Vigilant Teacher: “I’ll be watching you.”
Nervously-Smiling Student: “Um, creepy?”
Friendly-but-Firm Teacher: “Creepy? No. Intense? Maybe. But this is the only way I can ensure you have stopped inhaling through your nose. Unless you want to try the clothes peg again.”
Wide-Eyed Student Jumps In: “No, no. No way. Even with that thin cloth covering my nose, the peg left two red marks. And it hurt!”
Teacher begins to play air violin while humming the theme to The Godfather. “I feel your pain. But we all must suffer for our art at some point.”
Student looks unimpressed.
Pulling the bow over a long note, Teacher says, “No pain, No gain.”
Student looks glum.
“Or,” says Smiling Teacher, dropping the bow, “You can just let me watch.”
Resigned Student: “Yeah. Go ahead. Watch.”
In everyday life—and yoga—breathing through your nose is best. However, to be efficient and comfortable while playing the saxophone, you must inhale through your mouth.
Mouth Yes. Nostrils No.
Even if you flared your nostrils—amuse toi bien—the overall surface area of those openings is small. Fully opening your mouth, on the other hand, is much better. It allows for a greater intake of air. It’s quicker.
Just try it. Blow out. Take a full inhalation through your nostrils. Release. Now take a full inhalation through your mouth. Which way was faster?
Here are some exercise to bolster your technique. Please try these at home!

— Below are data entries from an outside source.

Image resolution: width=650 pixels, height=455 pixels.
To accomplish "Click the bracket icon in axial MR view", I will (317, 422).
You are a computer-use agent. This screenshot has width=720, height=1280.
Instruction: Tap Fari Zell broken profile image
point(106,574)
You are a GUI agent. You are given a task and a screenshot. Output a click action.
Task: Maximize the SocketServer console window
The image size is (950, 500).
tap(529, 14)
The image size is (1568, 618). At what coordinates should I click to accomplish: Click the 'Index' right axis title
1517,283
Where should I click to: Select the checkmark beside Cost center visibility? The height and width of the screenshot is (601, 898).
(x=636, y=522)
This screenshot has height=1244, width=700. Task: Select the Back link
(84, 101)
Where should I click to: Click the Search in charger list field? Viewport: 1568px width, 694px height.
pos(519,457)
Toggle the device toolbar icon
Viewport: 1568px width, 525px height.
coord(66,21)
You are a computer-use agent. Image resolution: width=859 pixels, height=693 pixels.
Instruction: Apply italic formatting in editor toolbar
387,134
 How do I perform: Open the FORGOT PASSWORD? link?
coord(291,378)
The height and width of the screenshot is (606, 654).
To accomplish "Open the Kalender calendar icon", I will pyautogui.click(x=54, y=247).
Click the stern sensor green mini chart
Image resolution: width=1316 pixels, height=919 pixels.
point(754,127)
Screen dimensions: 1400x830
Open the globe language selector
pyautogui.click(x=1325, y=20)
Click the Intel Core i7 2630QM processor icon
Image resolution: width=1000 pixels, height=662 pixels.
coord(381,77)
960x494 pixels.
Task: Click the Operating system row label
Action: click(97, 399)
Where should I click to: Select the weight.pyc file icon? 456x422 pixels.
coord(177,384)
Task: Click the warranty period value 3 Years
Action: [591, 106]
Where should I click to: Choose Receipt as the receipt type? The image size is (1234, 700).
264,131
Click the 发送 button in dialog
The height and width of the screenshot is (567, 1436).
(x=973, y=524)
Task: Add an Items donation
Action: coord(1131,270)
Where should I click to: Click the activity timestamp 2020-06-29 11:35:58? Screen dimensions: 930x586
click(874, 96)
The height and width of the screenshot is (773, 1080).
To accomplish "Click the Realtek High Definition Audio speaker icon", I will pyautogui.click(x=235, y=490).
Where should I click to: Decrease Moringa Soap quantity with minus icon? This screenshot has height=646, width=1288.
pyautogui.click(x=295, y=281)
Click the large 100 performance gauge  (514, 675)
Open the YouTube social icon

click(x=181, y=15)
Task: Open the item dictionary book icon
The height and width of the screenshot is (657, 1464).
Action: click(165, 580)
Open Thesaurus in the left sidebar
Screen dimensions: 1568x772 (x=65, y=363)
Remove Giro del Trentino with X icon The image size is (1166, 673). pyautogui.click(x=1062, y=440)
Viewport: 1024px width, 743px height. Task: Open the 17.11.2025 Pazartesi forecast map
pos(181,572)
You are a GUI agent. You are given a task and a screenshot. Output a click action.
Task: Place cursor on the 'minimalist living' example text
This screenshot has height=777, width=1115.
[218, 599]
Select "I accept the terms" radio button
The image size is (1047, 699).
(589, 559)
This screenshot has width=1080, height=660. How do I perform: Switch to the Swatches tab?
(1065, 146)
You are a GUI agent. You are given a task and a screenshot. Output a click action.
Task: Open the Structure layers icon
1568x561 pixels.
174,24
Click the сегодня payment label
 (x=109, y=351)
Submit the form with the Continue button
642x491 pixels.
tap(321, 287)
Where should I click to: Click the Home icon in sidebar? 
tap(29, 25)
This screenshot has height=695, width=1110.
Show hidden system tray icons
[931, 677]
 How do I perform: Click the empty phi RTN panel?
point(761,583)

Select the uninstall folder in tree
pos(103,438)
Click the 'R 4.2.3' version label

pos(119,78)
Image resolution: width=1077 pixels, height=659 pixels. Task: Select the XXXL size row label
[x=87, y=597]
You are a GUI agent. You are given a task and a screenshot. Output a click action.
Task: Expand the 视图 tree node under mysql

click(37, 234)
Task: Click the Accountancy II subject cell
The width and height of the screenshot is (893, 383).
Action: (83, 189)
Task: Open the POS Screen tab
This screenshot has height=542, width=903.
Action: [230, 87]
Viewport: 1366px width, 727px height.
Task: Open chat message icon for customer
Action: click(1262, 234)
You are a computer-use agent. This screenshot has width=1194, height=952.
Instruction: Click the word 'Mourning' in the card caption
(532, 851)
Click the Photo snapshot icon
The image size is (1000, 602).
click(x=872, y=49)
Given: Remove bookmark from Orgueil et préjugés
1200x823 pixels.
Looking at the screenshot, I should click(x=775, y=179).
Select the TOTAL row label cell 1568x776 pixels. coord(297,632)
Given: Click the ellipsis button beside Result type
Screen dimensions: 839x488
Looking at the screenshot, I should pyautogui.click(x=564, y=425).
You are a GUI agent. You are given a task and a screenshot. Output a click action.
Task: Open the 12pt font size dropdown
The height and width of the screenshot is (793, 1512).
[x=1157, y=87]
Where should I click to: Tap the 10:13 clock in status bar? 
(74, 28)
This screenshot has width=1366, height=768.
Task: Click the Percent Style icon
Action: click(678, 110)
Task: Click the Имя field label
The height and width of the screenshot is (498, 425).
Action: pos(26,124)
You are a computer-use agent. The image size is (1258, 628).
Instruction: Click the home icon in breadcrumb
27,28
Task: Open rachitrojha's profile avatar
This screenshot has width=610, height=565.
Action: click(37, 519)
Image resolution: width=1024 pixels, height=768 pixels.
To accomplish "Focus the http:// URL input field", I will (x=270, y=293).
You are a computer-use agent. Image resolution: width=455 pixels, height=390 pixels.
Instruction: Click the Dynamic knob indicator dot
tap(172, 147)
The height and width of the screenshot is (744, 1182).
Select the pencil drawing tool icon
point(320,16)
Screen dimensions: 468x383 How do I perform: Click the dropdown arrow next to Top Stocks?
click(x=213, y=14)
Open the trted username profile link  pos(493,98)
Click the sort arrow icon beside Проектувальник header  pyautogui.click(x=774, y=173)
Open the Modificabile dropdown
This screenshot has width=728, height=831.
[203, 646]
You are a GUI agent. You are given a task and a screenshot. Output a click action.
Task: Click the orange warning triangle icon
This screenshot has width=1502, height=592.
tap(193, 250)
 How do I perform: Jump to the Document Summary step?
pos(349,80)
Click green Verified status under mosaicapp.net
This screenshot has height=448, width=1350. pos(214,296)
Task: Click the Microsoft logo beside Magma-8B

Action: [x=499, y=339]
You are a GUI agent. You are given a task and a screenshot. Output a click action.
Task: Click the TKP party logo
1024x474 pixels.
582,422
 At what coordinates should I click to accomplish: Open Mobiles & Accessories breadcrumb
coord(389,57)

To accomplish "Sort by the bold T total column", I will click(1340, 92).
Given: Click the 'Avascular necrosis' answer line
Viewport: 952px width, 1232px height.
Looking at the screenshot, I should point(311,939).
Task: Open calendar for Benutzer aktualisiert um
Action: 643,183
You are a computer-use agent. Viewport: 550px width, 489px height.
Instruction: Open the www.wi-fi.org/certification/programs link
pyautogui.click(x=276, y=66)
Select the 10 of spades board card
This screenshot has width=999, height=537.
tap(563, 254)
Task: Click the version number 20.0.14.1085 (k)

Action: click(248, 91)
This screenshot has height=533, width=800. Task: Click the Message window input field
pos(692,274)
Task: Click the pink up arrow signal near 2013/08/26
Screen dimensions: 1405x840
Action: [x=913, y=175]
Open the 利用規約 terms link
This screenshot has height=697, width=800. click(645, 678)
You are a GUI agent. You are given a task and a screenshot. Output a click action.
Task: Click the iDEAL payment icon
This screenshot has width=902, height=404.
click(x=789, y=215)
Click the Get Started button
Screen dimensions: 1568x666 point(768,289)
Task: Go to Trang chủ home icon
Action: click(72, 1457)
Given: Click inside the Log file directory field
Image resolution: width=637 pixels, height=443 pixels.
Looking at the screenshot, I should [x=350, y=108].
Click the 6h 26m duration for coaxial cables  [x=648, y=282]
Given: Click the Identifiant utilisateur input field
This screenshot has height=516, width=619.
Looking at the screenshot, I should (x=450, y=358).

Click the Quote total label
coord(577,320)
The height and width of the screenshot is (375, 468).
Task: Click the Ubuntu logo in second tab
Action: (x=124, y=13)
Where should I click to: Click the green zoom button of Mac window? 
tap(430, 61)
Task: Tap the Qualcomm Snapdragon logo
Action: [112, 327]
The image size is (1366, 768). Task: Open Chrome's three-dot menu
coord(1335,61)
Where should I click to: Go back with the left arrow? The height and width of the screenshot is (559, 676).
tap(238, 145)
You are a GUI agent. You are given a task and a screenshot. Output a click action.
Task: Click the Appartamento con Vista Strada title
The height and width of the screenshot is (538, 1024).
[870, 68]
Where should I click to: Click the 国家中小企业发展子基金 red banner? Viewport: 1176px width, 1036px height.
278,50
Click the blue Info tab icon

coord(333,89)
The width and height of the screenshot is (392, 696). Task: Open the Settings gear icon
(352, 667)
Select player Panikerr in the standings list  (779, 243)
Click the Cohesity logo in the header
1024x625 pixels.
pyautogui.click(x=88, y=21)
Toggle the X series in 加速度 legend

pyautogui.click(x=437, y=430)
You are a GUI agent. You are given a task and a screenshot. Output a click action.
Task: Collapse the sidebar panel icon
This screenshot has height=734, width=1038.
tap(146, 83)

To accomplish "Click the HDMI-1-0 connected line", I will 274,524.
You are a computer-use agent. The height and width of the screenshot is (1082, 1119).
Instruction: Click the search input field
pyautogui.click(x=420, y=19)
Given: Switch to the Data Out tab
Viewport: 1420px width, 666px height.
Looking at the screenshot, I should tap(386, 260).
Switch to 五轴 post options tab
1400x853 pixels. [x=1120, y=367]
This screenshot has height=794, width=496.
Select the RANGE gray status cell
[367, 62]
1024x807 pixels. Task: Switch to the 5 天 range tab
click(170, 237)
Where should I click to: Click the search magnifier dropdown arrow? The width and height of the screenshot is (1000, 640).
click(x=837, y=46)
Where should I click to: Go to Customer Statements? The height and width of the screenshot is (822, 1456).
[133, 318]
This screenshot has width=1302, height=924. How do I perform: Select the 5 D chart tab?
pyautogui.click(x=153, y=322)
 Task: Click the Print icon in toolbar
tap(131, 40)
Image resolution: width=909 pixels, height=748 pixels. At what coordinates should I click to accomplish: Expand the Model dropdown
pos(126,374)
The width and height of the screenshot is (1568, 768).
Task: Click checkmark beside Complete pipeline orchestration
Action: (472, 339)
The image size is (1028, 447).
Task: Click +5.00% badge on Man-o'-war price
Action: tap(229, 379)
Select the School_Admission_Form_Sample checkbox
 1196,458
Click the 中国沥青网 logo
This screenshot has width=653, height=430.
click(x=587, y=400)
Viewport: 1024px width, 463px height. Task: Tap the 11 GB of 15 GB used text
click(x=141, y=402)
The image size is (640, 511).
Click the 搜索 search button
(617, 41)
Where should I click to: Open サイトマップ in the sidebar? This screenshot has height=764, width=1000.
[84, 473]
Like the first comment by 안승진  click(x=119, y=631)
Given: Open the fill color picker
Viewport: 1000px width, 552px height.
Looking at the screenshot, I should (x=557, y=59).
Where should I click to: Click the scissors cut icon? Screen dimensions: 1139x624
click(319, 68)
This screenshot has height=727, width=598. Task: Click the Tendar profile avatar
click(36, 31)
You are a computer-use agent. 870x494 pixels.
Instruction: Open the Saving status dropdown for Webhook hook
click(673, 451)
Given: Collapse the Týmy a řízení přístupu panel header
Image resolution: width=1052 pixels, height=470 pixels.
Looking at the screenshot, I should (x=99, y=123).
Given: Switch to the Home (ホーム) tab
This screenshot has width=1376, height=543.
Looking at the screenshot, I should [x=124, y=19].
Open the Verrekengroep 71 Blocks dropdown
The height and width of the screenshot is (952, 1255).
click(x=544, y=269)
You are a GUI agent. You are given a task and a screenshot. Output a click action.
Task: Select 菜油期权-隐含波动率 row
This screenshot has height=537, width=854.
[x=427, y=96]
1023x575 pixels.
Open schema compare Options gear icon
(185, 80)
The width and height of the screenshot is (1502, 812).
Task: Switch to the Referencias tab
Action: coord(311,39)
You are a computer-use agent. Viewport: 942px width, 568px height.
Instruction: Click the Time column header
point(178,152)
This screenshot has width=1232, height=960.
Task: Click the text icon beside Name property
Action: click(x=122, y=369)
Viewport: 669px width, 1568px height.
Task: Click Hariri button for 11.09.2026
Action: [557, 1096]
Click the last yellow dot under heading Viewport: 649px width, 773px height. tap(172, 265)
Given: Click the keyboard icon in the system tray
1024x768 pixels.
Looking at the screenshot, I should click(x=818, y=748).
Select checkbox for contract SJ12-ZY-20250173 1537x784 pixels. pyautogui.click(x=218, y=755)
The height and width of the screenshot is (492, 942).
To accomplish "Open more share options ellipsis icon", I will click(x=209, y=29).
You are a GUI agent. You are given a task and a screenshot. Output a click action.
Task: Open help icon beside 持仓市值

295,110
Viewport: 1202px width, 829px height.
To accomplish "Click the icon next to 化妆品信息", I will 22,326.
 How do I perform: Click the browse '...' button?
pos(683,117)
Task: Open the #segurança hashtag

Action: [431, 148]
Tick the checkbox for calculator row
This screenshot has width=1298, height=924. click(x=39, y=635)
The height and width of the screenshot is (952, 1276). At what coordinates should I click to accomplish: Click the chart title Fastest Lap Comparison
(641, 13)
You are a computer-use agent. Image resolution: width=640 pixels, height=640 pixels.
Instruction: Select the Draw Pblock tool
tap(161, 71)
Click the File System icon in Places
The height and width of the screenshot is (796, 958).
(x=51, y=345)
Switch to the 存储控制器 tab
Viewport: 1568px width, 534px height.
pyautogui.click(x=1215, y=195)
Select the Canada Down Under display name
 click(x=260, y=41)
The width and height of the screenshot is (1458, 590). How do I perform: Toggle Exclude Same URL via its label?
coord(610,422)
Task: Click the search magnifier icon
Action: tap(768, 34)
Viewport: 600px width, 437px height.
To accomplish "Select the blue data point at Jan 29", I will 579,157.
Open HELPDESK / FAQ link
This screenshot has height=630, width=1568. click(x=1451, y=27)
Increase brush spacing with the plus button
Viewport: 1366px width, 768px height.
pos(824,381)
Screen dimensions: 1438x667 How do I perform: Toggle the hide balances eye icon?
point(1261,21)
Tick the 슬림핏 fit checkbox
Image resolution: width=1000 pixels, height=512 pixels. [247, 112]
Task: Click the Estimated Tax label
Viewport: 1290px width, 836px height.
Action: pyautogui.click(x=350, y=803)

Open your mouth as widely as possible while you stick your tongue out. Roaring absolutely essential. The added bonus? Your facial muscles get a rejuvenating stretch. Objective: Opening your mouth wide.
Place a paper roll (bathroom tissue, paper towel) between your teeth and inhale. Objective: Opening up the throat.
Bend your elbows and place your hands around your rib cage, spreading out your fingers, thumbs at the back. Inhale deeply and feel your skeleton expand. Objective: Rib cage expansion.
Put the mouthpiece in your mouth, forming the embouchure. Keep your teeth in place while you open your mouth, pulling the corners back as widely as possible. Inhale. Objective: Big inhalation with mouthpiece in position.
Later that week, in the privacy of your bedroom, you recall those zany inhalation exercises. Probably useless. Still, what if they work? You try them all and then play a short étude. World of Wonders. Without even trying you take deeper breaths and fewer of them. Your phrases sound smooth. So smooth. Yet energized. They seem to be pushing themselves forward. And all it took was opening up wide and inhaling with purpose. You smile and think to yourself, it’s good to be high—on oxygen.